Ruddell’s Smokehouse, Cayucos
There’s no lack of fish tacos in Cayucos, but Ruddell’s Smokehouse serves some of the best on the Central Coast. This tiny, lunch-only place serves sandwiches, salads, and soft tacos. The kicker? They do their own in-house hot smoking of the meat and fish used in their dishes.
Meat and fish lovers will be happy with the variety of deliciousness, with the taco category providing the largest range of options: choose from shrimp, albacore, ahi, salmon, pork, or chicken (yes, all smoked in-house) for your tacos. Vegetarians get an option in each category, too: taco, sandwich, and salad. Pickin’s are slimmer for gluten-free folks and vegans, as you’re limited to a salad. However, if fish is part of your diet, you must try the house-smoked salmon in some form or another — it’s that good.
I went with the Smoked Salmon Tacos.

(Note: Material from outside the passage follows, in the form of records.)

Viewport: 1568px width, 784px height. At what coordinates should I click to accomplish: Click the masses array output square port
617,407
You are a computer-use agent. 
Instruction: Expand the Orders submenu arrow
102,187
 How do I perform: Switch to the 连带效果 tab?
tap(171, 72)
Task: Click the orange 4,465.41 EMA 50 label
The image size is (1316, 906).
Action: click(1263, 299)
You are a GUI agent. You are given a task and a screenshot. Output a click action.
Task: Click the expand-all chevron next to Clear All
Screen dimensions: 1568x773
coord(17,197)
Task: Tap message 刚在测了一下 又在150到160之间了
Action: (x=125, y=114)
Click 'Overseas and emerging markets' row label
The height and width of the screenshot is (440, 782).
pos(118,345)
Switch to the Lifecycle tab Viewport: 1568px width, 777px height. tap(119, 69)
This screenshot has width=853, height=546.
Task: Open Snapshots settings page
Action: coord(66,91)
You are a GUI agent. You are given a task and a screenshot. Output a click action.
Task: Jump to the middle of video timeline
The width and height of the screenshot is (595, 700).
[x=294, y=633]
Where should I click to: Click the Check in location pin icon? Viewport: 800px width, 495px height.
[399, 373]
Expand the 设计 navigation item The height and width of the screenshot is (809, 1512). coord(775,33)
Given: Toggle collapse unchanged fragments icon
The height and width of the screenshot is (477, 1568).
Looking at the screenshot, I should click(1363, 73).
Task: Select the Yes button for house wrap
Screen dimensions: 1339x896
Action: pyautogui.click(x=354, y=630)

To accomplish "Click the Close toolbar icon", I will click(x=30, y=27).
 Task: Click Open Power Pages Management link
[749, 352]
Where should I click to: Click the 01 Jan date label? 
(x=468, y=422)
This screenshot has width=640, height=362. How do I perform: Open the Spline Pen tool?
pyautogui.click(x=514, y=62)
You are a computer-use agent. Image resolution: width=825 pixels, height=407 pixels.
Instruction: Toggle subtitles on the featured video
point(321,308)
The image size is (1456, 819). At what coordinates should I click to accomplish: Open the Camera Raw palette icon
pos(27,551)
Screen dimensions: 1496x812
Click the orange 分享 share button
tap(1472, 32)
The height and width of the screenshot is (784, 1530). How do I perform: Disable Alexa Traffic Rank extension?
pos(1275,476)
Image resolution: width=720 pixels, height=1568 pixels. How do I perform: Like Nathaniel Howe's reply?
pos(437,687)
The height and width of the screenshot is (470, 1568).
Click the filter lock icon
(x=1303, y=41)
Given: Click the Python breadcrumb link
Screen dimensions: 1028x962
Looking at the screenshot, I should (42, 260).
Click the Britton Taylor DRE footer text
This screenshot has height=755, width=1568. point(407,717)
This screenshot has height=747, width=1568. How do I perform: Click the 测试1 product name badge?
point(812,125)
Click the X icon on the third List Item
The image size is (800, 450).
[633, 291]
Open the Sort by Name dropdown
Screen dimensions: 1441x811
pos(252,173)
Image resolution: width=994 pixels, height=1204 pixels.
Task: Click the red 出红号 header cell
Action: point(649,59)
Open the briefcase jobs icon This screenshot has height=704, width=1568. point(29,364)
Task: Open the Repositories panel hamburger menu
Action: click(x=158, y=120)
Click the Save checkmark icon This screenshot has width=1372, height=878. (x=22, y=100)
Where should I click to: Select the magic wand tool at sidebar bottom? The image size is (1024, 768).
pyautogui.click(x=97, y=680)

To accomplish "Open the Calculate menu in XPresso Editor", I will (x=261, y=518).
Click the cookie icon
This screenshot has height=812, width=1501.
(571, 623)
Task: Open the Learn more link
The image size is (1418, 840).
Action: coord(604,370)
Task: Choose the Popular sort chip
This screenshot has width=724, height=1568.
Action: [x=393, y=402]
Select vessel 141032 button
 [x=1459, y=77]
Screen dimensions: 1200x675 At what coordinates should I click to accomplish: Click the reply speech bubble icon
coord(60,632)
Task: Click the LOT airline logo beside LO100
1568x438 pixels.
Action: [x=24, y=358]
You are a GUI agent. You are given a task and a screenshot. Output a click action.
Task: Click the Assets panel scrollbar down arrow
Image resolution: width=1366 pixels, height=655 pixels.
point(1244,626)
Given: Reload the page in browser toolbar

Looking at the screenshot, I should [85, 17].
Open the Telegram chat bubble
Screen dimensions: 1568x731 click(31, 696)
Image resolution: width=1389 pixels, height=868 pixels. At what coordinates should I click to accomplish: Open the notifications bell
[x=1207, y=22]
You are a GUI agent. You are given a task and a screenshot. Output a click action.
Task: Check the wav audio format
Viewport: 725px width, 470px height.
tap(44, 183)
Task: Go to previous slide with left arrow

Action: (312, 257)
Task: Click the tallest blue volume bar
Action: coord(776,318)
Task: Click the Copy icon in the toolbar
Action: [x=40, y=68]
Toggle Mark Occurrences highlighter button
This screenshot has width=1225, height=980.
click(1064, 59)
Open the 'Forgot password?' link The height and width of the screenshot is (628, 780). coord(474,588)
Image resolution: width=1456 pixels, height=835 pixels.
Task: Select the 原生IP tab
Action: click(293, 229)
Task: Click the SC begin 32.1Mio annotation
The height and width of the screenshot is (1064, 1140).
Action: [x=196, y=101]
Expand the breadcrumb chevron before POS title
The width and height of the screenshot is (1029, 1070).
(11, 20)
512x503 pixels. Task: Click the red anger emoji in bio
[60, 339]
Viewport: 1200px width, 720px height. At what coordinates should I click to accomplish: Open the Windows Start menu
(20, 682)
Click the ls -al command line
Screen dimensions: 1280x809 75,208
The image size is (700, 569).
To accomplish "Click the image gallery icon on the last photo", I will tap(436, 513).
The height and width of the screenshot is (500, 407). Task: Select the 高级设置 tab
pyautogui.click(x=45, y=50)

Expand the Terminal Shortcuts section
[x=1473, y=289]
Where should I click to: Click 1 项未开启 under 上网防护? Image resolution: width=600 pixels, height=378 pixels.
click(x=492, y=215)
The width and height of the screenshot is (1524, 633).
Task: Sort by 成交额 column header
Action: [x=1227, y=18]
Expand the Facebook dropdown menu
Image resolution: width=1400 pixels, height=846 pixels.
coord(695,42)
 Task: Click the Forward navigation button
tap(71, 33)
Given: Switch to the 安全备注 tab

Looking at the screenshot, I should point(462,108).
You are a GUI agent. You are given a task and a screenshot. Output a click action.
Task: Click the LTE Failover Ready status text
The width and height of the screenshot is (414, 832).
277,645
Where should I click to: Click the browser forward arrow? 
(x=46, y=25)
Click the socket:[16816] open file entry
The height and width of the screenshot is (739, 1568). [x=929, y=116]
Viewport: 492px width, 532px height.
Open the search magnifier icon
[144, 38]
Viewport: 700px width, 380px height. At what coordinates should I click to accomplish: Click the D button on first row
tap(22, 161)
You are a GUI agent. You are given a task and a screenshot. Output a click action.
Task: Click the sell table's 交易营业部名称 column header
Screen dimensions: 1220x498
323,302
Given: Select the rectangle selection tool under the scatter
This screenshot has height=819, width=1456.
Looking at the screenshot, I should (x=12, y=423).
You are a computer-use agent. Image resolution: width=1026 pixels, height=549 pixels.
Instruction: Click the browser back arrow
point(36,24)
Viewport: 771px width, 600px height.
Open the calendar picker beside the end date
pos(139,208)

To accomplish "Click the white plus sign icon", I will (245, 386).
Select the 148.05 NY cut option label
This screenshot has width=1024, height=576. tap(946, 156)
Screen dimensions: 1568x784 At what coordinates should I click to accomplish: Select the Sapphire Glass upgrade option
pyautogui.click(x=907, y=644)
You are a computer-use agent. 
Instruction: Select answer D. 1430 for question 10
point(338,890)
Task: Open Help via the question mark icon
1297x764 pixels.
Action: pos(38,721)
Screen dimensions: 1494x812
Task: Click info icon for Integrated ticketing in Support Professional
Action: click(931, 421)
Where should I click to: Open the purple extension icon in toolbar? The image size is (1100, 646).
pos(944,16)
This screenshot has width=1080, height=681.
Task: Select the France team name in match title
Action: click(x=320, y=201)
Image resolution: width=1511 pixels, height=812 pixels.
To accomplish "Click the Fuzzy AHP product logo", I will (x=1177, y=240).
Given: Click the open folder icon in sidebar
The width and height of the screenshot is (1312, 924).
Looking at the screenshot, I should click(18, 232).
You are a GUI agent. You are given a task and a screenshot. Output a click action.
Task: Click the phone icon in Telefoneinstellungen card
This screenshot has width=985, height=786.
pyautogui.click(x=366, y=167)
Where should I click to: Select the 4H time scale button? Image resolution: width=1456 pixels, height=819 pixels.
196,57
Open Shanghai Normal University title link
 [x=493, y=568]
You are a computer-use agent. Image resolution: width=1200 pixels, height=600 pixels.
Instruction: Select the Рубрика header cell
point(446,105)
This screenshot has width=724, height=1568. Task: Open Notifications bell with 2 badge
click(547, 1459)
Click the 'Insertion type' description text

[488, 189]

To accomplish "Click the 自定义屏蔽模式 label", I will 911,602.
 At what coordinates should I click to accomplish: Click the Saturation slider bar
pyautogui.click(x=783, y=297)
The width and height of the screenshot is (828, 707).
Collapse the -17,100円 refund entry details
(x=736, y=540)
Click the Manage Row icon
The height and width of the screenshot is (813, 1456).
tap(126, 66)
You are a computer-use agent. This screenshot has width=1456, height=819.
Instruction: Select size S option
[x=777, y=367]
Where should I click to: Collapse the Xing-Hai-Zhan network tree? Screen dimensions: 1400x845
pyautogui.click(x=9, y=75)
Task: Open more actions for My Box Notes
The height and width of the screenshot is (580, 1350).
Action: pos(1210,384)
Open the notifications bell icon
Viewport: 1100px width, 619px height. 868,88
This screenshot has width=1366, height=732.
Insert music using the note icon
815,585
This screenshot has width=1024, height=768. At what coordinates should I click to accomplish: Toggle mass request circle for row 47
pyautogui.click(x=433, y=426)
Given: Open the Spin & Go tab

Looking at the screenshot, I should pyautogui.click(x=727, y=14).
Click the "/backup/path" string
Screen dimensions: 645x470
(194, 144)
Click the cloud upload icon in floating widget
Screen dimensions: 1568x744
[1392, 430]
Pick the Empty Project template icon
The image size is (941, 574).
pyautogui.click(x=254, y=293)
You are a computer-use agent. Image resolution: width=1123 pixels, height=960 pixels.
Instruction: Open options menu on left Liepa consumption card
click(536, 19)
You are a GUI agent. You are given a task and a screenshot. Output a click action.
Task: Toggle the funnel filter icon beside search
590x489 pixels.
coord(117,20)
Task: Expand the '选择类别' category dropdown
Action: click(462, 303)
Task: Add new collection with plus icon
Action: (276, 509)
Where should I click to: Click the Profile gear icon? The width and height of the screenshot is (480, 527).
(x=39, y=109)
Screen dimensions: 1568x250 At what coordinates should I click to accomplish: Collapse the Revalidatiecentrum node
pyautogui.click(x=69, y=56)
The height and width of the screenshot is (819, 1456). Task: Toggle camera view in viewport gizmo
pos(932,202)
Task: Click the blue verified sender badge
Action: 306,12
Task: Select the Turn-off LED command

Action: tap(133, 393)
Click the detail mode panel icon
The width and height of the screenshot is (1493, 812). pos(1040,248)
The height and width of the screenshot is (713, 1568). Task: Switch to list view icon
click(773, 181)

They’re dressed with a creamy sauce and a “salad” of apple, carrot, celery, lettuce and tomatoes that provides crunch, sweetness, and a bit of acidity that offsets the complex, rich flavor of the smoked salmon. As I mentioned, Ruddell’s is tiny, with only a couple of tables out front for seating, so most people take their food to go. I found a nice spot across the street at Cayucos Beach where I could people watch and enjoy the warm sunny day along my new favorite fish tacos.
All in all, my roadtrip to the Central Coast and back was a great getaway: perfect weather, a good dose of California history and landmarks, and some memorable food. A couple of towns in particular have captured my heart, and I’m looking forward to future visits (and more fish tacos!).